One by one the woodcuts, drawings, oils, etchings, assemblages and photographs went up on the wall. Hopps would mark a spot, an aide would drive a nail, the picture would be hung, and the work would start again. By 10 a.m. more than 320 works of art had been accepted for display. Hopps at 8 a.m. had gone upstairs to nap. Pictures he had not installed were leaning against the walls.

His eyes were red, his green suit wrinkled. He sipped at his black coffee. "The show so far," he said, "looks pretty good to me. I was thinking as I fell asleep that with slides of all this work you could teach a class, say of Harvard sophomores, a great deal about art.

"The selection here is random, but so in other ways is that of Mr. [Andrew] Mellon's pictures. Think about materials, about the struggle to express feelings, about the form-content duality. Look around the gallery. There is a lot to learn."

Hopps talked about the number of photographs submitted. "The painting-oriented people do not raise their eyebrows when photographers join the party." He joked about the works submitted by Bob Stark and Michael Clark, both of whom had studios above the Ben Bow tavern on Connecticut Avenue. "Supra-Ben Bow pointillism is what I'd call their school," he said. "It was sweet and peaceful here last night.
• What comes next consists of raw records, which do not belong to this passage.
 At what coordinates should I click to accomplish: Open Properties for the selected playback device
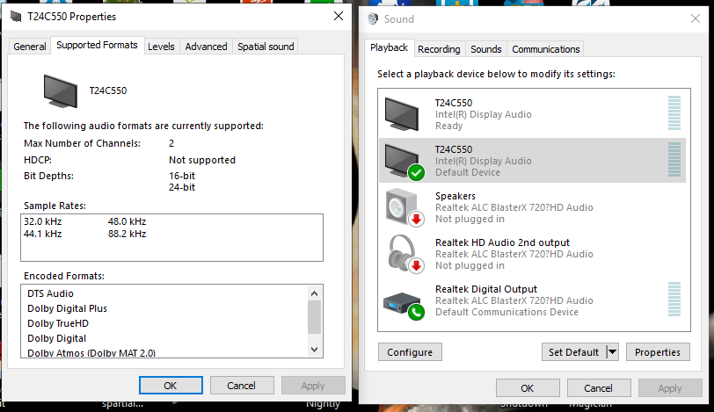coord(658,352)
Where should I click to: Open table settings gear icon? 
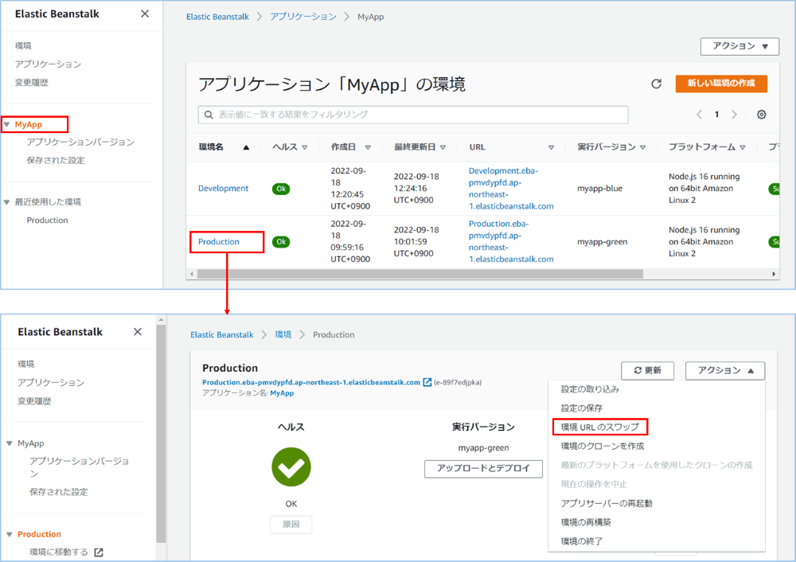[x=761, y=115]
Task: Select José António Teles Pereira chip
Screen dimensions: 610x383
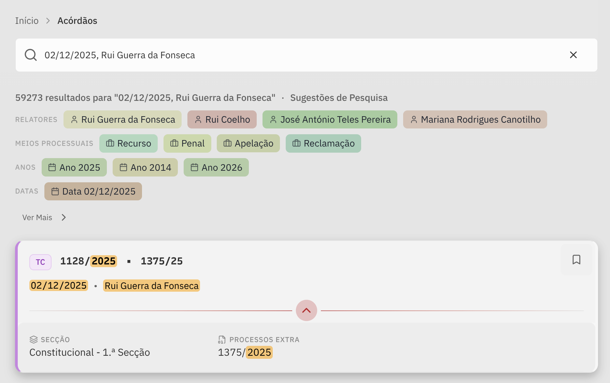Action: point(330,120)
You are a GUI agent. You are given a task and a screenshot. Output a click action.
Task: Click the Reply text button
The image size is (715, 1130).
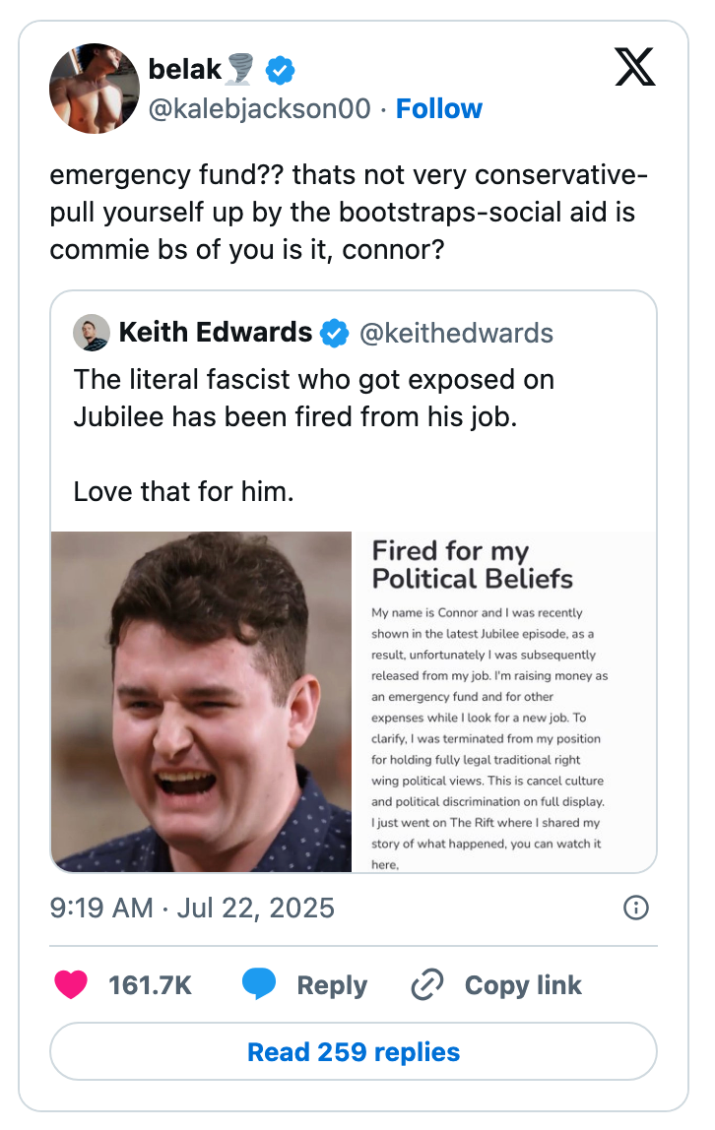(x=331, y=985)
Ten years ago in Washington it would have been quite different."

"Ten years ago, Dr. King was just a few months dead. Ten years ago there would have been fewer blacks entering a show juried by a white man. The mood's more optimistic now, the high fever is gone. And the city is more cosmopolitan. Latin artists, some of whom have been here less than a year, found their way to the show."

"Look at this," said Hopps. From the wall beside his bed he took a color photograph of gawkers on Times Square that had been made in 1948 by Louis Faurer. "I brought it along for something to look at." As he spoke an aide brought in a little painting copied from a news photograph of Joe Alsop, the columnist and art connoisseur. "How strange," said Hopps. "Viva, Andy Warhol's friend, brought Louis Faurer's photographs to the attention of Colescott Chubb, the man who now promotes them. Chubb, I think, is Alsop's nephew. You expect these shows to be completely arbitrary. The moment that you start to look the connections start to grow."